Thursday, March 27, 2025

The Walking Gardens

During the West Ireland trip in the past week, I uncovered a new interest: gardens. Specifically walking in them. Our stops at Kylemore Abbey and the Muckross House were surprisingly my favorite of the whole trip because of the history and ornateness of the gardens. They were peaceful! It was freeing to wander, uncover new areas, and be in nature. The idea that someone designed these for ambling made the experience of them like none other. 

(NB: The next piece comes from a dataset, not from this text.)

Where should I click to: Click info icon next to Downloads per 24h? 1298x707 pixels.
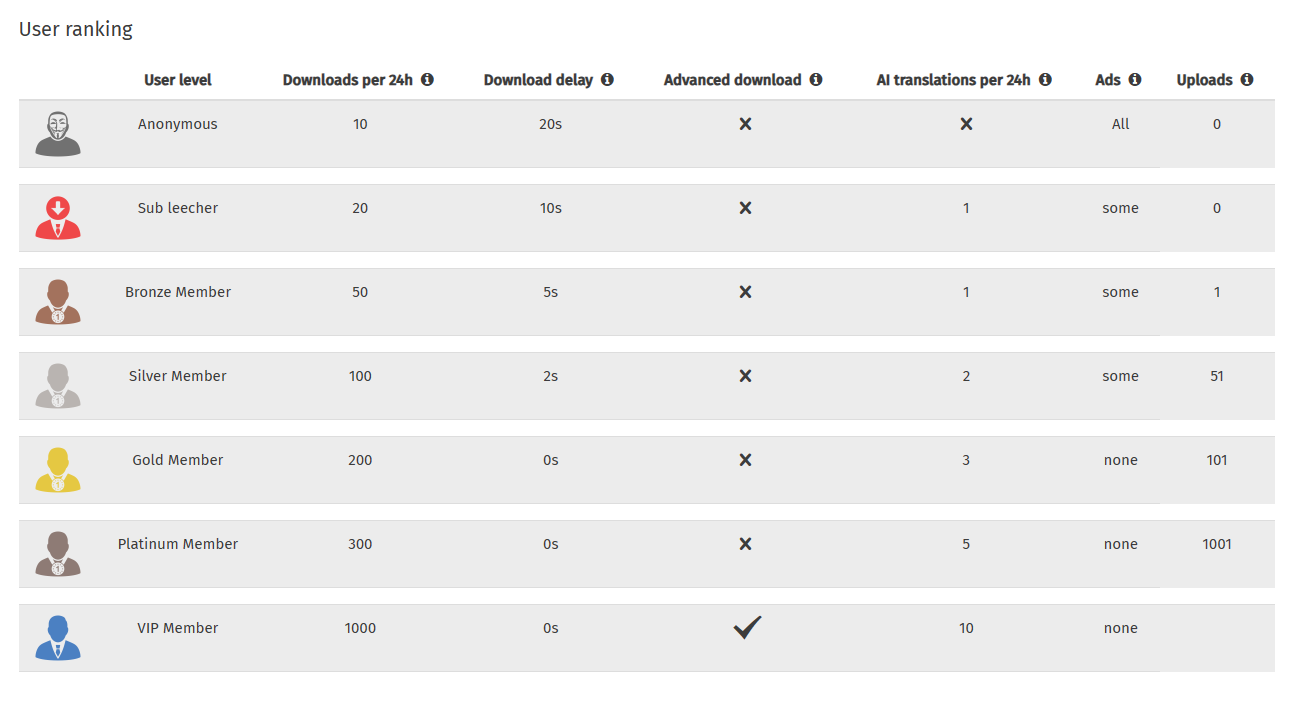pos(427,80)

I've been the type to plan a garden, but to let it fall to weeds in the late summer heat. The purpose of those gardens were always for food, and never for beauty and enjoyment. The gardens at these places were different because they were made for enjoyment. I was caught in the ideas of uncovering new paths, exploring, hearing the birds around me, and even in experiencing the garden in different speeds of movement: a stroll, meander, walk, jaunt, jog, and run. This wonder and curiosity helped me to reframe my experiential idea of a garden. 

Killarney House Gardens

This trip to the gardens also taught me to see the everyday beauty in discovery. I'm beginning to love walking every day, simply to explore and move, and got the chance to discover the Killarney House Gardens near the Dromhall Hotel. The sun rising over the morning dew, over the gardens and trees and swans, are pure bliss. I loved the little adventures I got to take solo and with others during this trip, as they were all about exploration and getting swept up in the current of things. 

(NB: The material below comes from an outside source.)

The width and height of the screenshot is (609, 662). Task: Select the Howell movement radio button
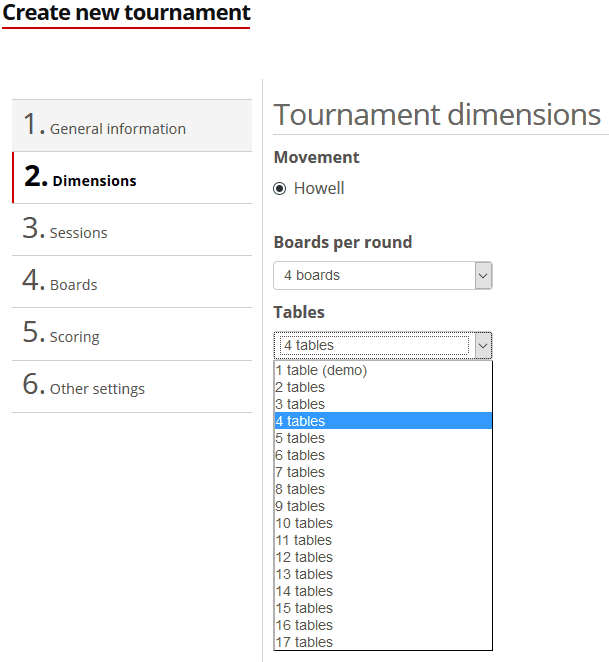[x=280, y=189]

It reminds me of Seamus Heaney's poem "Blackberry Picking" because of the changing beauty in each moment. I'll include it here: 

Blackberry Picking, Seamus Heaney
 For Philip Hobsbaum
Late August, given heavy rain and sun
For a full week, the blackberries would ripen. 
At first, just one, a glossy purple clot
Among others, red, gree, hard as a knot. 
You ate that first one and its flesh was sweet
Like thickened wine: summer's blood was in it
Leaving stains upon the tongue and lust for
Picking. The red ones inked up and that hunger
Sent us out with milk-cans, pea-tins, jam-pots 
Where briars scratched and wet grass bleached our boots. 
Round hayfields, cornfields and potato-drills
We trekked and picked until the cans were full, 
Until the tinkling bottom had been covered
With green ones, and on the top big dark blobs burned
Like a plate of eyes. Our hands were peppered 
With thorn pricks, our palms sticky as Bluebeard's. 

We horaded the fresh berries in the byre. 
But when the bath was filled we found a fur, 
A rat-grey fungus, glutting on our cache. 
The juice was stinking too. Once off the bush
The fruit fermented, the sweet flesh would turn sour. 
I always felt like crying. It wasn't fair
That all the lovely canfuls smelt of rot. 
Each year I hoped they'd keep, knew they would not. 


The poem moves fluidly from the present moment to regret of what's lost. For me, I think it captures the beauty of everything. Beauty cannot be contained, because it always must be copied and strived for, as humans see things. I think this takes the beauty of the moments of innocence and childhood, and moves toward a realistic representation of the hope in each moment. There is beauty in the descriptions of the fruity, but I think the real beauty is in Heaney's recollection of the story. 
Muckross House Gardens


The hope of finding the present, which is ever-changing, is driving force in the poem and walking gardens.